Hydrogen gas is bulky, heavy, leaky and inefficient with current storage technologies and fuel cells.

I don't see any reason to suspect that those problems are any easier to solve than to invent a fuel cell that uses a less unwieldy fuel or improving the energy density of batteries or ultra capacitors.
Buster
1 / 5 (2) Oct 10, 2008
Thanks to the electric grid we are now
slaves to the system. If it weren't for
a few greedy fools we would have unlimited
wireless transmission of energy from our
own atmosphere. Now we suffer because of
the greed of bankers and oil tycoons. The only thing we need is molecular manufacturing to become advanced enough for us to produce self replicating systems and within a few years after our energy needs will be met.
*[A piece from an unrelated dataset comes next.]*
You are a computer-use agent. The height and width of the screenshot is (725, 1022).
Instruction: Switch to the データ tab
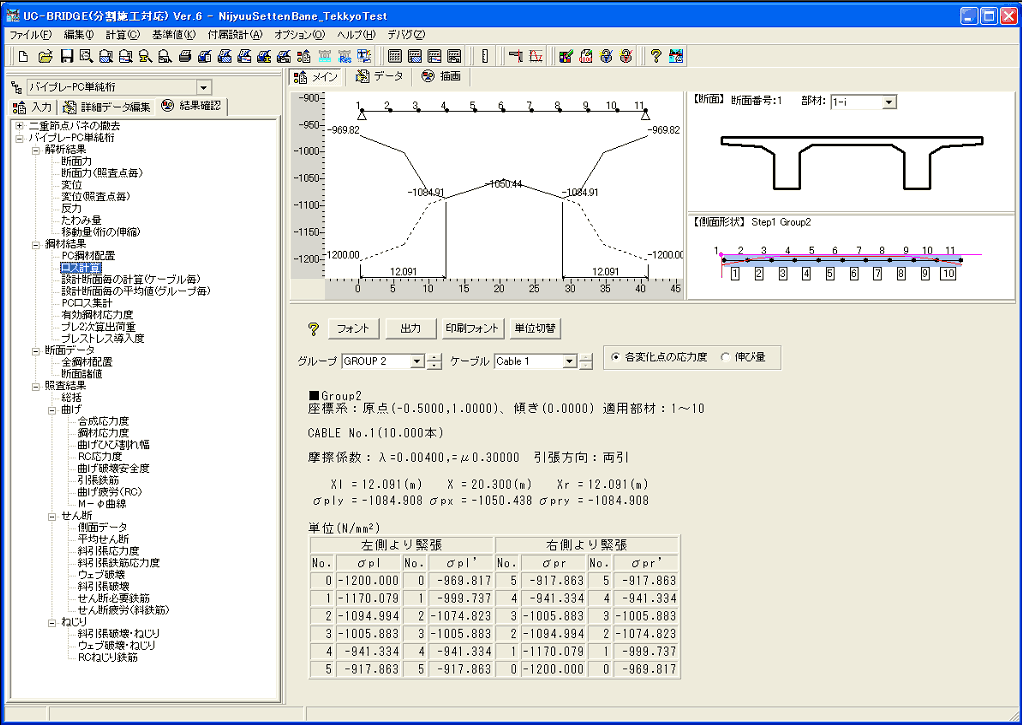(x=380, y=76)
That..Or we will all be dissolved by the gray goo.
Soylent
not rated yet Nov 15, 2008
"If it weren't for
a few greedy fools we would have unlimited
wireless transmission of energy from our
own atmosphere."

Wireless transmission of energy is horribly inefficient over longer distances.

The EM field strength required to transmit large amounts of power without huge antennas would be far outside any established regulations for non-ionizing EM radiation.

It's not an energy source; background radiation from the big bang and from the galaxy is vanishingly small. It would just be like the grid we have now except a lot crappier.